Recently I discovered the “-fx” or special effects options of the ImageMagick toolset.  This was written in 1996 as probably a neat hack.  The code interprets a calculator-like FX language for each channel of every pixel.   This is painfully slow and screams for optimization.  Yet its so much fun. Take the following snippet of FX:

kk=w*0.5;
ll=h*0.5;
dx=(i-kk);
dy=(j-ll);
aa=atan2(dy,dx);
rr=hypot(dy,dx);
rs=rr*rr/hypot(kk,ll);
px=kk+rs*cos(aa);
py=ll+rs*sin(aa);
p{px,py}

Variable names are tricky. Several characters are reserved to represent pixels (p), various channels (r, g, b), locations (i,j), sizes (w,h) and more.

Lines 1 and 2 of the FX code calculates the center of an image in x,y coordinates as (kk,ll).

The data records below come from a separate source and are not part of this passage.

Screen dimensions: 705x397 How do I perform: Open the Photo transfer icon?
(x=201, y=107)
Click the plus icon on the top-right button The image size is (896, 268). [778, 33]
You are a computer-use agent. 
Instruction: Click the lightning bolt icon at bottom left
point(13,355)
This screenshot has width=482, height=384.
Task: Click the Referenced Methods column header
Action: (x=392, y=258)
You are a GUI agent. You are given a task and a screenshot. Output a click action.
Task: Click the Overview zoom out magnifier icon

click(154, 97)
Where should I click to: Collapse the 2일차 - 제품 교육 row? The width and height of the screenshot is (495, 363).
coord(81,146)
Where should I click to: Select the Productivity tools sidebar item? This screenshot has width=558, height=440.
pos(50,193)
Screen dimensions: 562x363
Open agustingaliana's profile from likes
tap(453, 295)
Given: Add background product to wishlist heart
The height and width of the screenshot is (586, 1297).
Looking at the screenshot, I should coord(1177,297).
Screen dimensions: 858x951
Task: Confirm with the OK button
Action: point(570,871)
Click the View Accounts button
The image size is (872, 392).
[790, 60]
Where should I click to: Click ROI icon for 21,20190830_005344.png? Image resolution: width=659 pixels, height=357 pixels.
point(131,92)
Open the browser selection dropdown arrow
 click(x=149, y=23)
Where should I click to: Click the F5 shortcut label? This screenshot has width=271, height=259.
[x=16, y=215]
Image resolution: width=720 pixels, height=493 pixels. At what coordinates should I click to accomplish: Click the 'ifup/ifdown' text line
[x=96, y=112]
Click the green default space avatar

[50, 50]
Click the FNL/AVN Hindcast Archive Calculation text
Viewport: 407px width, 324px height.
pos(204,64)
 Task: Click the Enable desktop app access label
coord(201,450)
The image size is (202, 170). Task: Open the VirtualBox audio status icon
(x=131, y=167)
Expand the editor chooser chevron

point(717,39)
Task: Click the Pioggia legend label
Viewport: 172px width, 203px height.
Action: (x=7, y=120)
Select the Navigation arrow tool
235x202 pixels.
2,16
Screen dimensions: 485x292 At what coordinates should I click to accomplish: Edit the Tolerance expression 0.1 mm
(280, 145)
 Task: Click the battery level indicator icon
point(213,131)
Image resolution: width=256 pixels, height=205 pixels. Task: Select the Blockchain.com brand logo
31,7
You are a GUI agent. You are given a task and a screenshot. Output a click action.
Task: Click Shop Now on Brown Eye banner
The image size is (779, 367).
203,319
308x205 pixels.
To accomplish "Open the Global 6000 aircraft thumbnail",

Lines 3 through 6 compute the polar coordinates of the current pixel i,j as a radius rr and angle aa. The internal function hypot() is a shortcut for hypotenuse of a triangle, which is the Euclidean distance between points (kk,ll) and the current pixel (i,j).

Now comes the silly part. I take the radius of the polar coordinates and square it, then divide by maximum radius of the image, for a new radius RS for “radius scaled” in Line 7. From there, I calculate the cartesian coordinate that correponds to a pixel at radius RS from the center, at the original angle AA, in lines 8 and 9. This creates a 2d bell-shaped surface that is flat at the edges curves up toward infinity at the center. Finally, Line 10 stores the pixel located at (px,py) in the current pixel (i,j) using the “p” operator.

I store this equation in a file, “effect.fx”. I downloaded a picture of Obama as obama.jpg:

Obama as we all see him

Obama as we all see him

Next I applied convert using the fx operator:

convert -fx @effect.fx obama.jpg fish.jpg

This takes a few minutes on my MacBook pro. The result is a fisheye view of Obama! Fun hack, with apologies to Obama.